> What the task requires:
Once the line containing "The height and width of the screenshot is (500, 800)." appears, output it and each remaining line of the records below exactly, with no pictures and nothing more.

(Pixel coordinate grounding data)
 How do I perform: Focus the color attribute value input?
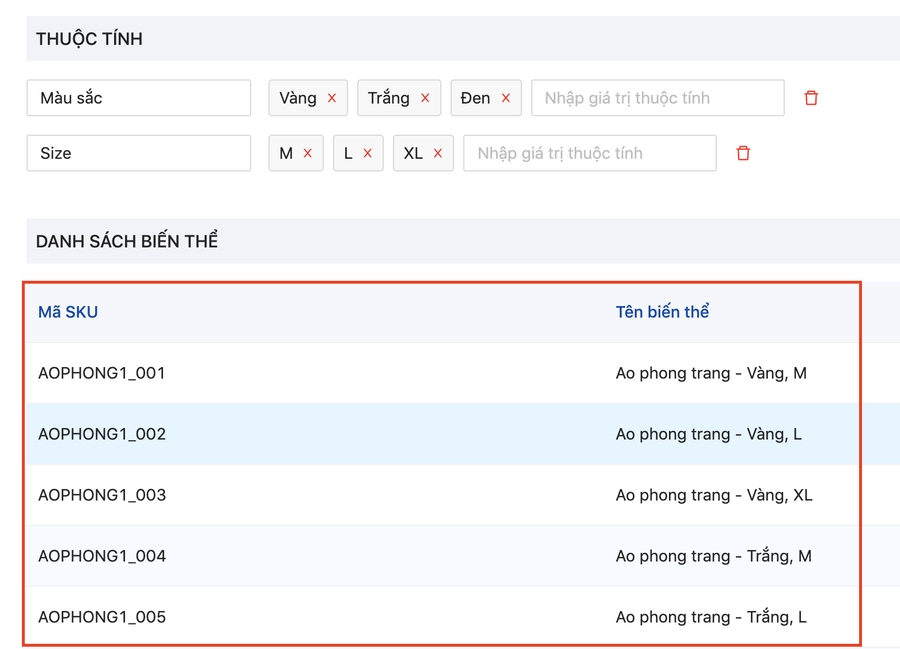[657, 98]
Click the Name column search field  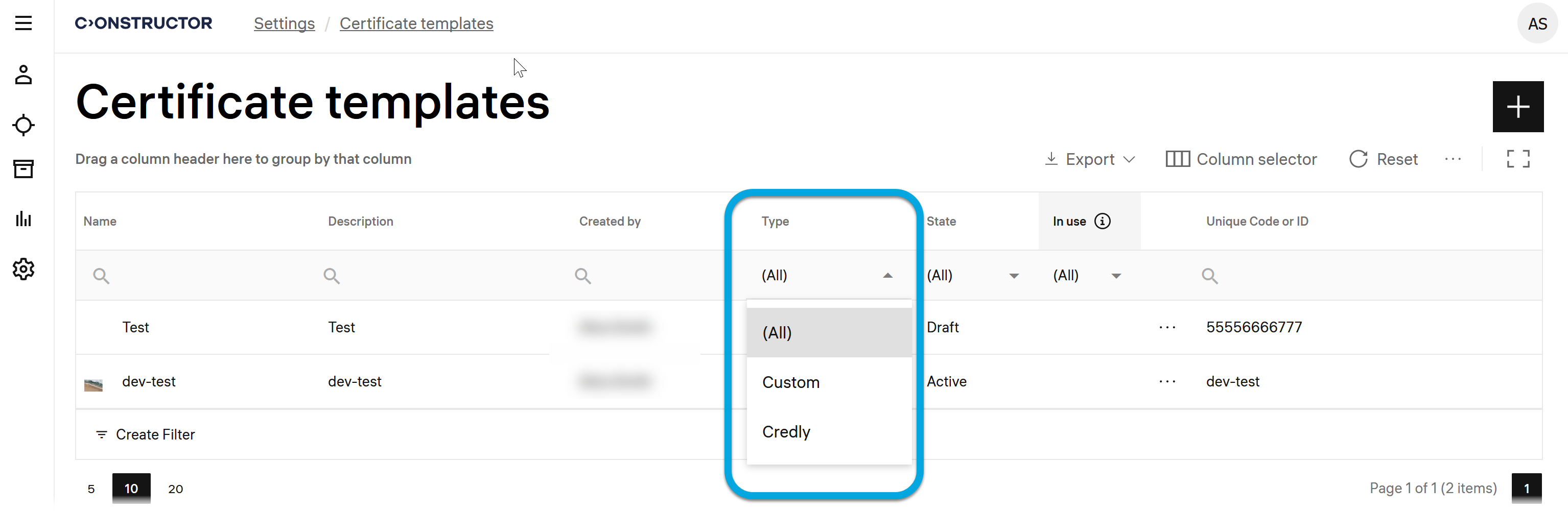(x=195, y=276)
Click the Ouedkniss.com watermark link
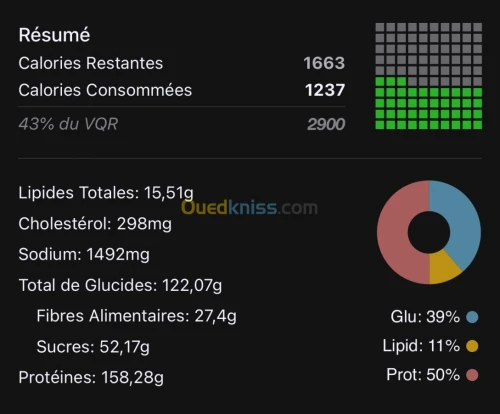Image resolution: width=500 pixels, height=414 pixels. pos(249,208)
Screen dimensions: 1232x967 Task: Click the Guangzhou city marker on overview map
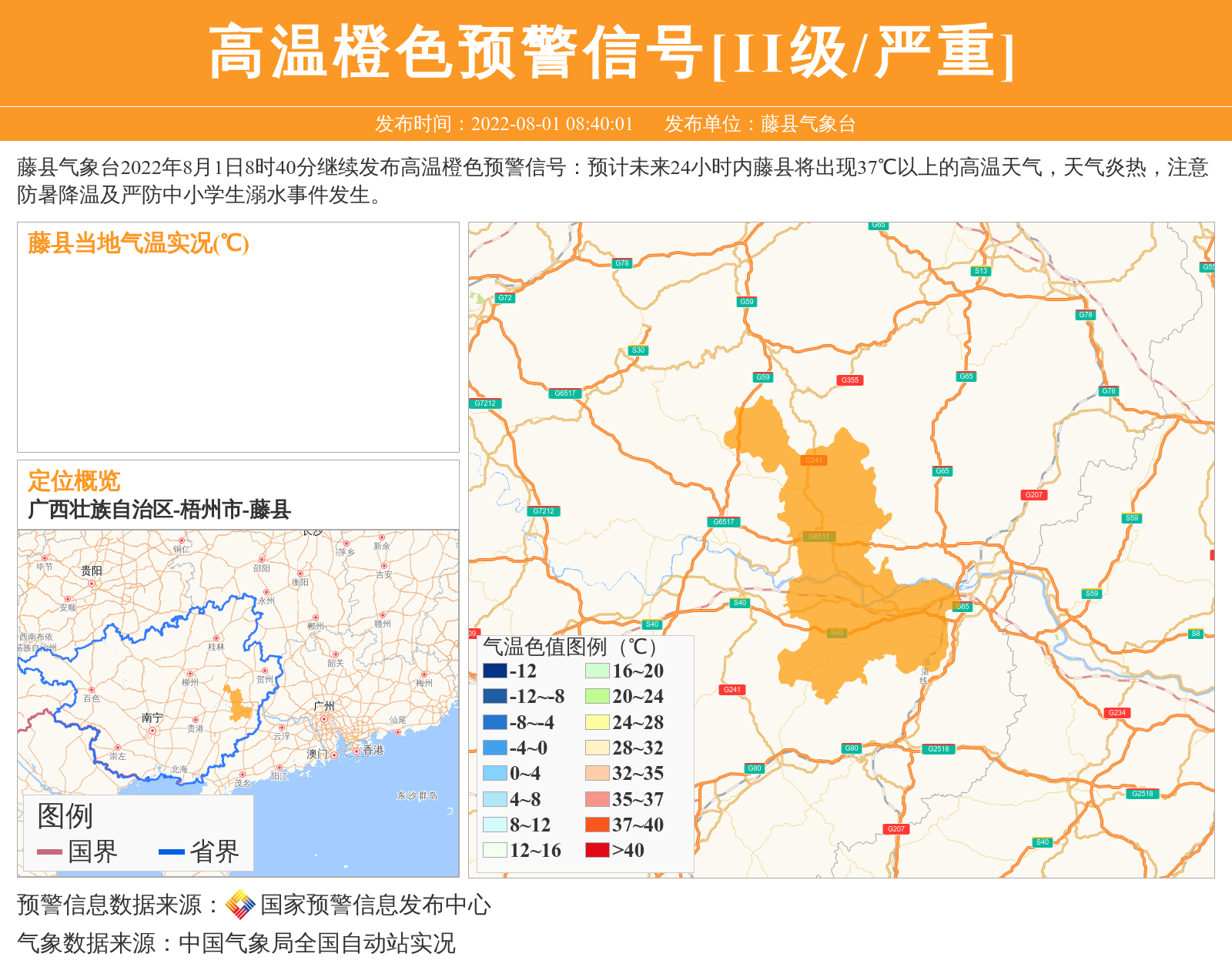pyautogui.click(x=325, y=719)
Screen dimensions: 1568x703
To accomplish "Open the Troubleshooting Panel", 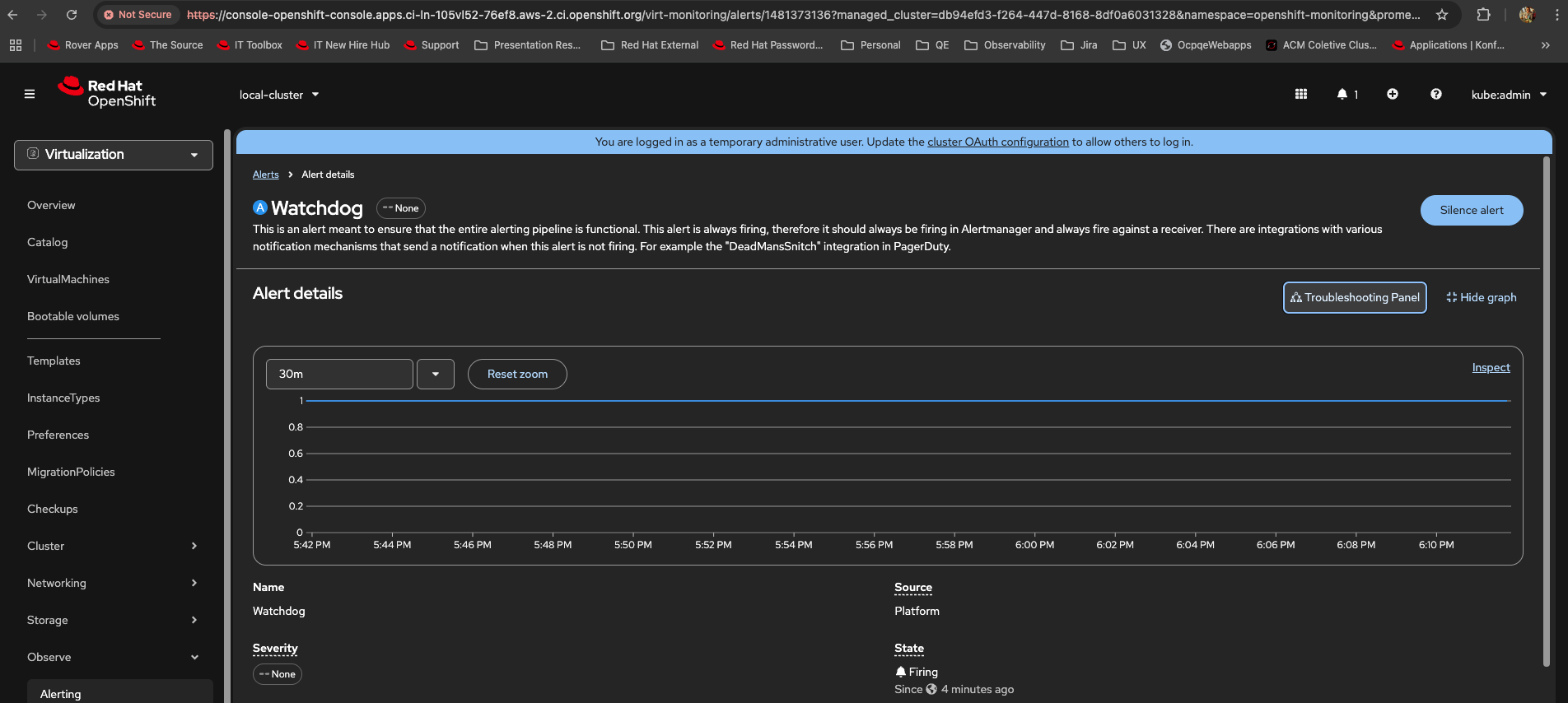I will [1355, 298].
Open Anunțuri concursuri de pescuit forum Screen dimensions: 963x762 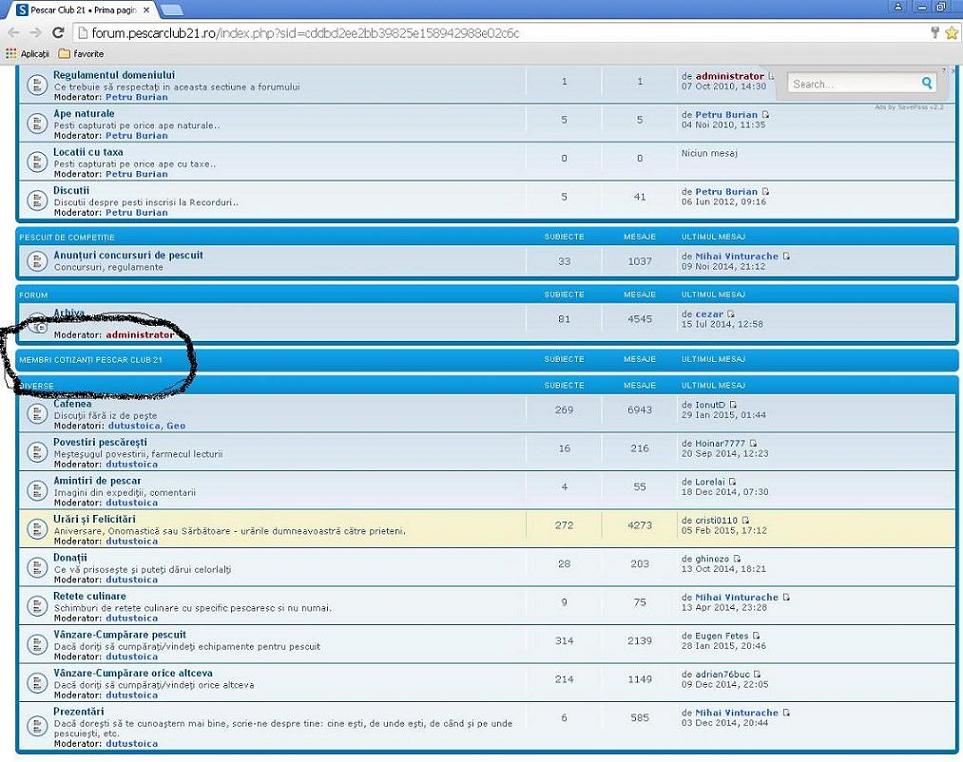coord(128,255)
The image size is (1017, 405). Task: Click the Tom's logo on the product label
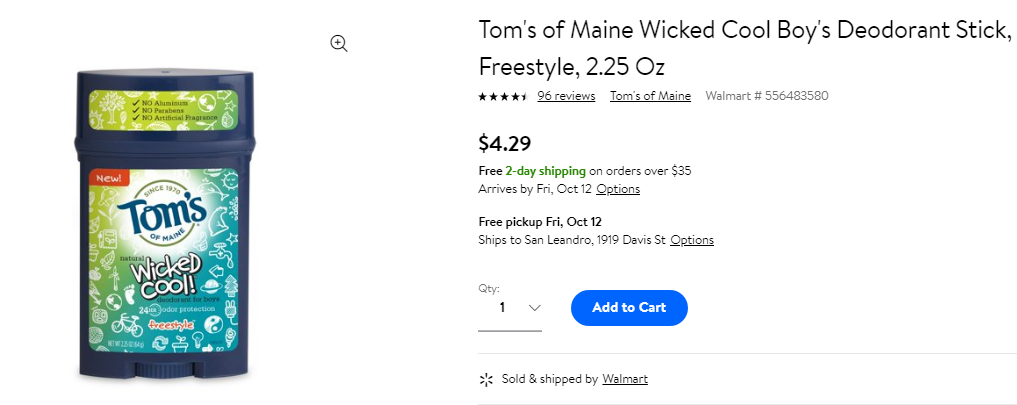pos(162,216)
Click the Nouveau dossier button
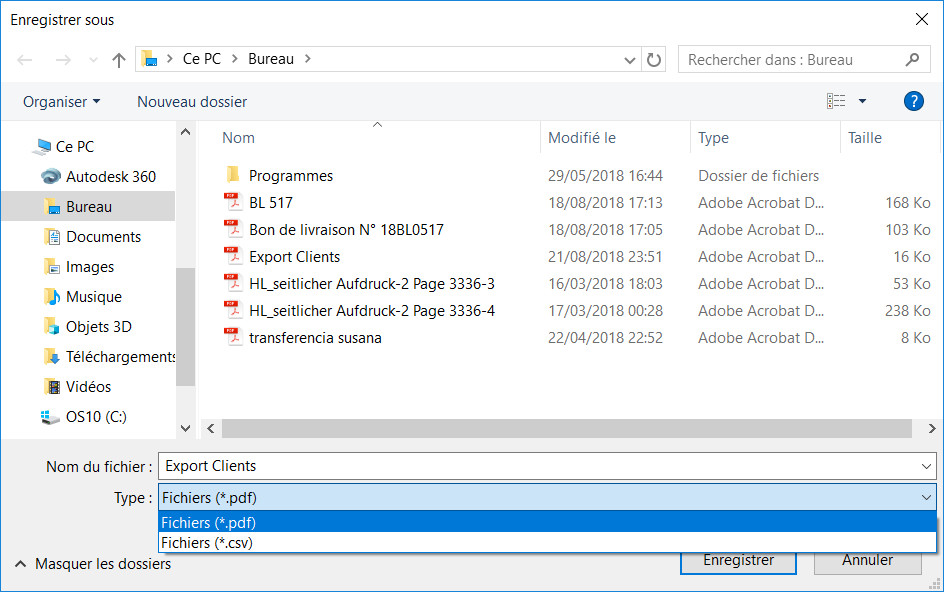The height and width of the screenshot is (592, 944). click(192, 102)
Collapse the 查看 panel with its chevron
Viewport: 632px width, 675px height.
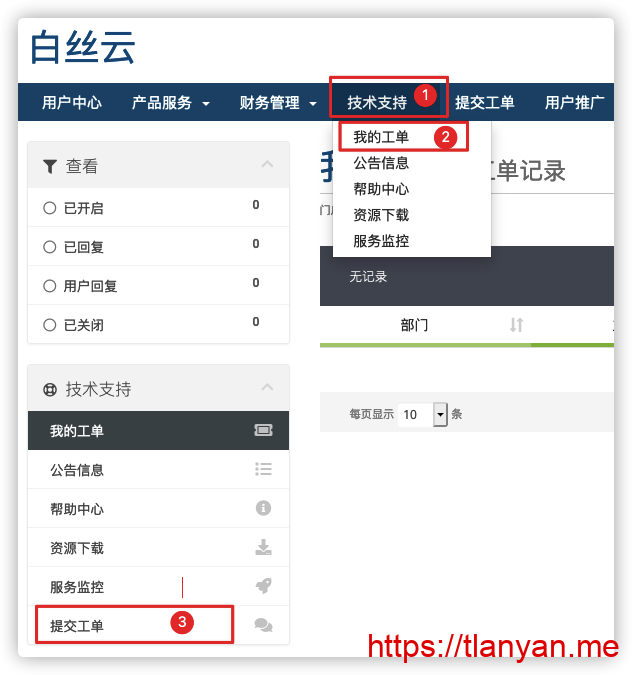(267, 164)
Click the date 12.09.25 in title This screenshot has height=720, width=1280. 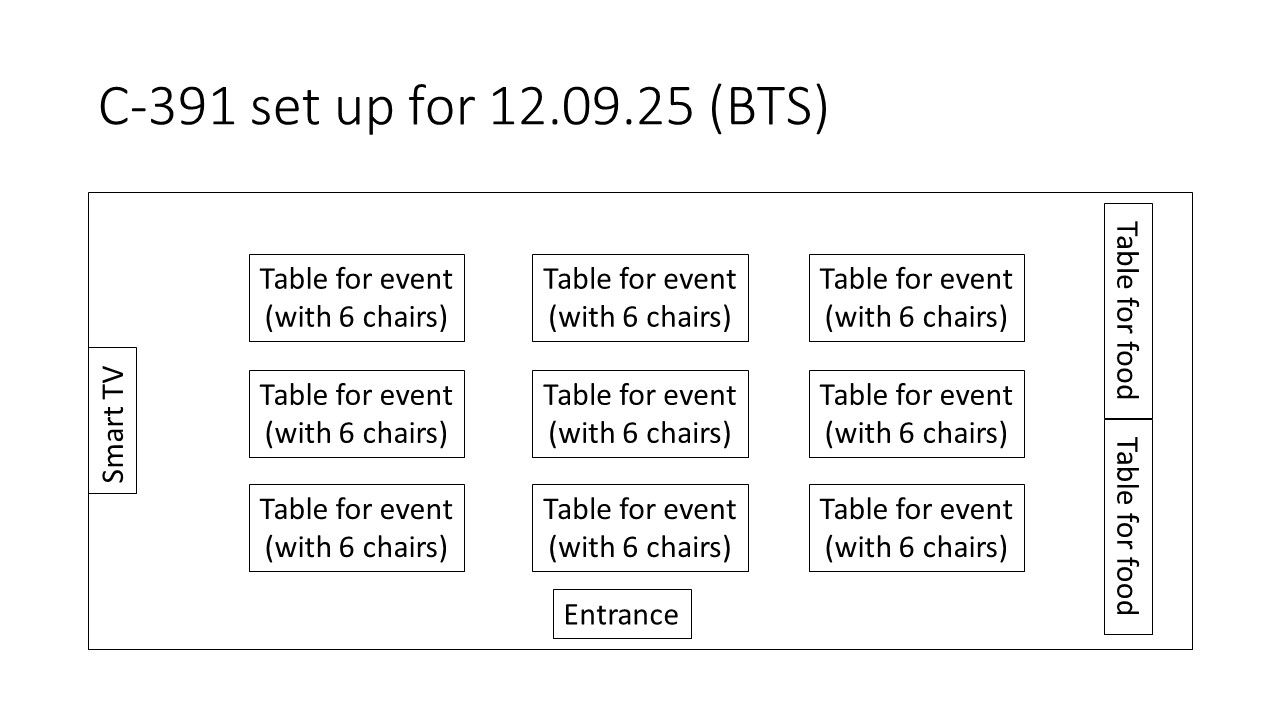591,107
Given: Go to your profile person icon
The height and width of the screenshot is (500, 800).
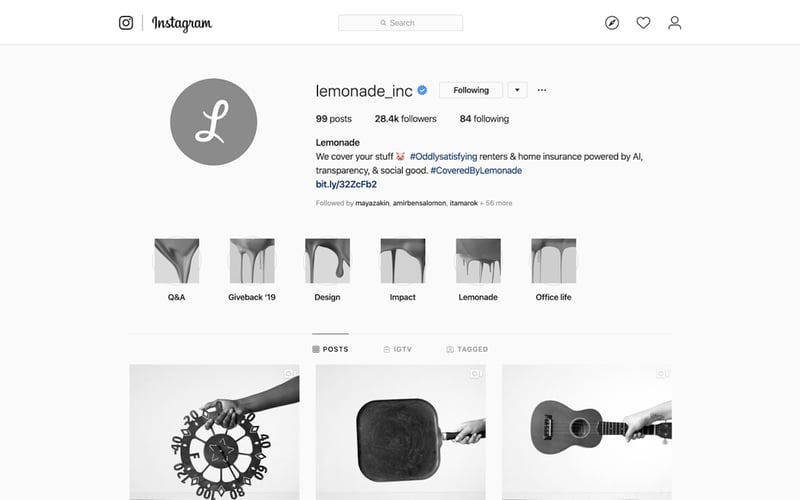Looking at the screenshot, I should pos(674,23).
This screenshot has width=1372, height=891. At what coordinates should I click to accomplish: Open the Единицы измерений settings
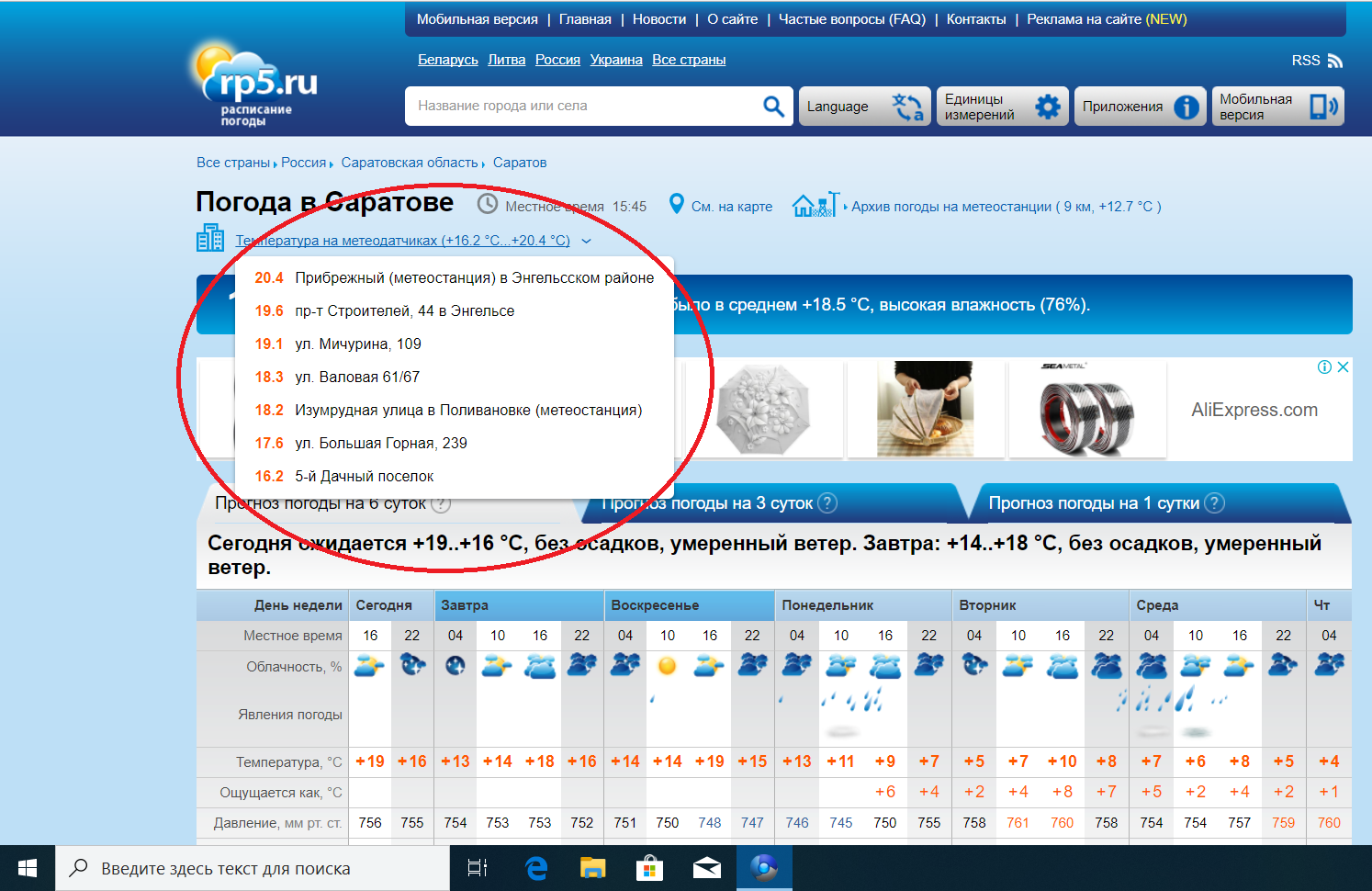tap(1003, 107)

> Written response:
The height and width of the screenshot is (500, 800).
Looking at the screenshot, I should pos(674,23).
This screenshot has width=1372, height=891. At what coordinates should I click to accomplish: Open the Единицы измерений settings
tap(1003, 107)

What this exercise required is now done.